(WORK ITEM):
Across all the records below, how many lines contain "computer"? Respond with only the number.
..........
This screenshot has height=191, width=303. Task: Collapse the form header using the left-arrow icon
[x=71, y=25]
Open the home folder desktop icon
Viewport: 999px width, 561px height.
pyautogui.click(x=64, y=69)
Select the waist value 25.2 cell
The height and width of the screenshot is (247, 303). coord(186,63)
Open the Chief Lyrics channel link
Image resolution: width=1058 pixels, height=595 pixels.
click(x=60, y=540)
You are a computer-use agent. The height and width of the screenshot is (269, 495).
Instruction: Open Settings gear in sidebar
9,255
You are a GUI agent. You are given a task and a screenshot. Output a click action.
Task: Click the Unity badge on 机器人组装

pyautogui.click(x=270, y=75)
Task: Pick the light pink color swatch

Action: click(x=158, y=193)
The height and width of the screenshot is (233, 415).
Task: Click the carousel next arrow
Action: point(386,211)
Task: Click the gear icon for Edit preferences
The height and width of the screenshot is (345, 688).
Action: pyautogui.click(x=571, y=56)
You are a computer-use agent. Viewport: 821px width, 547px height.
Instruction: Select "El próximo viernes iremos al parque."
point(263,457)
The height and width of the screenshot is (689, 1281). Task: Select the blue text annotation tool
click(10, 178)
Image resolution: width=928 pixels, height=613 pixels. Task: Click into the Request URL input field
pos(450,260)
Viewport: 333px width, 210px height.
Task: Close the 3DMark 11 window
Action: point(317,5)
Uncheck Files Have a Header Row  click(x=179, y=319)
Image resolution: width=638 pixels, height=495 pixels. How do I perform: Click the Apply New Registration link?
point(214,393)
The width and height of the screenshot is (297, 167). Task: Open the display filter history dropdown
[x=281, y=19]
..........
(TASK RESPONSE):
2